A mi primo Fernando lo conmueven unos perros tan raros que
no parecen perros. Le encanta cómo van, una sola pieza que se mueve
mecánicamente; disfruta que parezcan "tanquecitos". Lo disfruta de
alma.
Mi amigo Daniel siente lo mismo por los bulldogs, animales
que se cuentan entre los más feos entre los cánidos. Daniel es dueño de uno, de
nombre Malacara. Se desvive por él —y para Malacara, Daniel es su vida.
Y está la mujer de Henry, que al verlo marcharse dijo
aquello de "Dios mío, qué feo es, cuánto lo quiero".

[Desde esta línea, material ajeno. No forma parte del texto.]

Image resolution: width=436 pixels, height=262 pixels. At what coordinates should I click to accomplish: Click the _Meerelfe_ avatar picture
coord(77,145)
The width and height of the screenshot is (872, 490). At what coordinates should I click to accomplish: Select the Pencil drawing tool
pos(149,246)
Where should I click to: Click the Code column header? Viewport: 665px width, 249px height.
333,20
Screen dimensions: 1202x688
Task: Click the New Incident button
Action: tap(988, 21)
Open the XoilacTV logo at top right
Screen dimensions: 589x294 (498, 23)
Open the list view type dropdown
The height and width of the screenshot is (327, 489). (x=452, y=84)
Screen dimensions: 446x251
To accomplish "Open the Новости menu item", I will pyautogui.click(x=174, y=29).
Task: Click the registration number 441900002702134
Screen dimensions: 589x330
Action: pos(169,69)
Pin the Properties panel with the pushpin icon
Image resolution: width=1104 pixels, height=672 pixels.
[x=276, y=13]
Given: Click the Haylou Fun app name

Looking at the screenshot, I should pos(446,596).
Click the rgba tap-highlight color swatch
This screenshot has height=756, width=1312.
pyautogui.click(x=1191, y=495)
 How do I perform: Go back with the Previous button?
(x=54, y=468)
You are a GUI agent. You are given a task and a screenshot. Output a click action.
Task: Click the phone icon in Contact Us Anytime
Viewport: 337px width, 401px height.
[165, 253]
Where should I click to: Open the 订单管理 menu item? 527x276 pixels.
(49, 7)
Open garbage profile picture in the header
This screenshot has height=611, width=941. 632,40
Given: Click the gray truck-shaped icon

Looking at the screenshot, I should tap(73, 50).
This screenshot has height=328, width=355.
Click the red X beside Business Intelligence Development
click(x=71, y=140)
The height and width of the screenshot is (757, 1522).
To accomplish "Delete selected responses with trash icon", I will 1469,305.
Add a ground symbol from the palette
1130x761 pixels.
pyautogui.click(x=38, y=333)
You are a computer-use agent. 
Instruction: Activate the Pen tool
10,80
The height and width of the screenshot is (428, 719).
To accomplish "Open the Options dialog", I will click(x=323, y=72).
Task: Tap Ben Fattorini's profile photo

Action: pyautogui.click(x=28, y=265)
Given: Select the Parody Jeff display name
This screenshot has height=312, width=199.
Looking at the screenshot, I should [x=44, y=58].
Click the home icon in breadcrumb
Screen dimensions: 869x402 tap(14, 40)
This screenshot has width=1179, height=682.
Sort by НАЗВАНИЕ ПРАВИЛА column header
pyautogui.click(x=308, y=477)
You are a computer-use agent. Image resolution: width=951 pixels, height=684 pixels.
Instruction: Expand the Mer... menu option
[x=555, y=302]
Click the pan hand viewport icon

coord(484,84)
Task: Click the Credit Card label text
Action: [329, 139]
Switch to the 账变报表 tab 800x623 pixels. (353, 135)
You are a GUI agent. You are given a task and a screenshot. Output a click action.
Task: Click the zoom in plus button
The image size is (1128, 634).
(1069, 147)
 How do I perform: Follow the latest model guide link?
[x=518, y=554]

Esta clase de personas merece el mayor de mis respetos. Los
hermanos de mi hija tratan a la extrema belleza física con que nacieron con
cierta desconfianza y bastante cuidado de no dejar que tome mucho protagonismo.
Un día Santi me dijo asombrado que las chicas se le iban encima a su hermano, y
éste se mostraba igualmente sorprendido. Pensé que estaban locos, ¿cómo no le
gustaría a las chicas si es un dios perfecto?
En comparación con estas personas que eligen la belleza en
formas singulares, quienes se complacen con la belleza más estandarizada y
fácilmente digerible, me parecen tristes vulgares, condenados a la futilidad.